Antonio Guterres : « le COVID-19 a progressé d’une façon bien plus lente en Afrique »

A l’aune des statistiques sur l’évolution de la pandémie, le secrétaire général de l’Organisation des nations unies décrypte la surprenante résistance du continent.

Le 20 mai dernier, en visite à Bamako, le secrétaire général (SG) de l’ONU, Antonio Guterres a accordé une interview au correspondant de RFI évoquant, entre autres sujets, la crise sanitaire de COVID-19. Une pandémie qui fait des ravages partout, mettant les systèmes de santé à rude épreuve et provoquant d’inédits frémissements économiques.
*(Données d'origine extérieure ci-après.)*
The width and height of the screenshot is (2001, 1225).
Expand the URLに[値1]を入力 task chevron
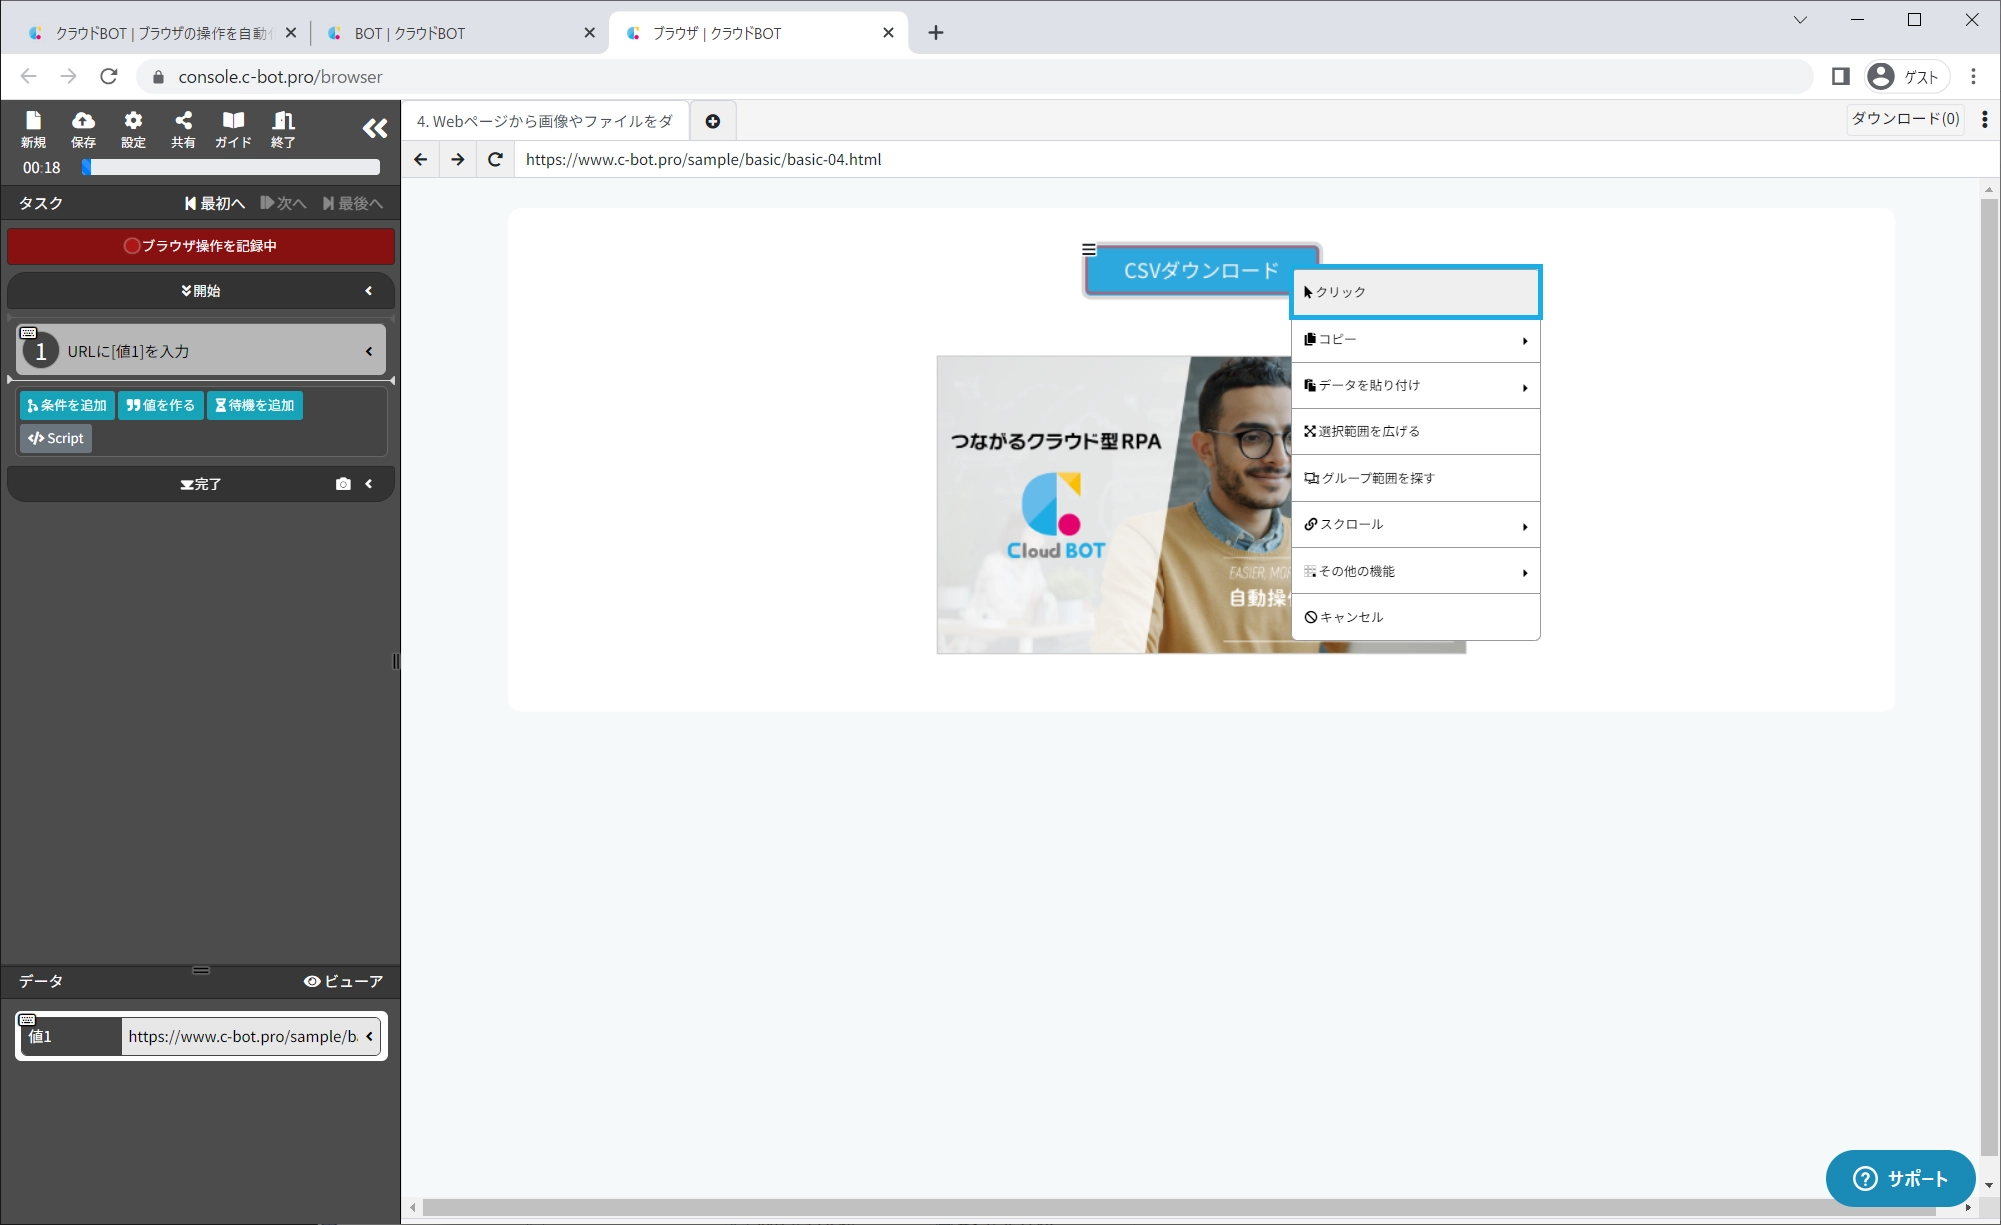click(369, 351)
Alors que de nombreux experts, que l’on se préserve de qualifier d’oiseaux de malheur sur le continent, avaient prédit que le ciel leur tomberait sur la tête avec des centaines de milliers, voire des millions de morts, les pays africains sont aujourd’hui les moins touchés par les ravages du COVID-19. Au micro de RFI, Antonio Guterres a livré quelques pistes d’explication de la surprenante résistance de l’Afrique à la pandémie.

Décryptage du SG de l’ONU

Aux quelques bribes de réponse avancées jusque-là par des experts sur la résilience du continent face au COVID-19, le SG de l’ONU ajoute une couche : « face aux prévisions qu’on avait faites au commencement de la crise, le coronavirus a progressé d’une façon bien plus lente ». Son argumentaire révèle que « cette lenteur est largement due au fait que la plupart des gouvernements et des sociétés africaines ont pris à temps des mesures très courageuses de prévention qui sont d’ailleurs une leçon pour quelques pays développés qui ne l’ont pas fait ». Si le continent africain est moins touché que les autres, cela ne veut pour autant pas dire qu’il est épargné par la crise, loin de là.

Un récent point de l’Union africaine sur l’évolution de la pandémie faisait état de 107412 cas confirmés pour 42626 guérisons contre 3246 décès. Antonio Guterres insiste alors sur la nécessaire globalisation d’un futur vaccin contre le COVID-19. « J’ai dit, dès le premier moment, qu’il faut qu’un vaccin soit un bien public global. Cela veut dire que, quel que soit l’endroit où un vaccin sera découvert, naturellement les coûts devront être couverts par la communauté internationale, mais il faut que les permis de production soient immédiatement ouverts à n’importe quelle entreprise, n’importe quelle usine dans le monde, pour que le vaccin puisse être disponible partout et à un prix absolument raisonnable. La question de l’accès universel à un vaccin, c’est une question clé de mon point de vue. Il faut à tout prix éviter un mécanisme où le vaccin soit un produit commercial, où le pouvoir de l’argent définit l’accès à quelque chose qui doit être considéré comme un bien public global. (…) Si la production est une exclusivité de celui qui a inventé le vaccin et se fait à un prix défini pour des raisons commerciales, ça devient une injustice profonde, ça veut dire que seulement les riches, et les riches des pays riches, auront accès au vaccin. Ça, c’est absolument intolérable du point de vue moral et du point de vue politique », explique-t-il.

Au plan économique, Antonio Guterres est revenu sur la suspension des paiements sur le service de la dette des pays les plus pauvres accordée mi-avril par plusieurs créanciers publics, dont le G20. « Je crois que cette suspension n’est pas suffisante. Je crois que tous les pays en développement qui ont des problèmes d’accès aux marchés financiers, qui ne peuvent pas correspondre au service de la dette doivent avoir une suspension de ces paiements. En même temps, il nous faut préparer un allégement ciblé de la dette face à des situations qui n’auront pas de solution, et une approche plus globale, plus structurelle, parce qu’il nous faut à tout prix éviter qu’il y ait dans le futur une série de faillites qui puisse engendrer une dépression à l’échelle globale », avisait-il.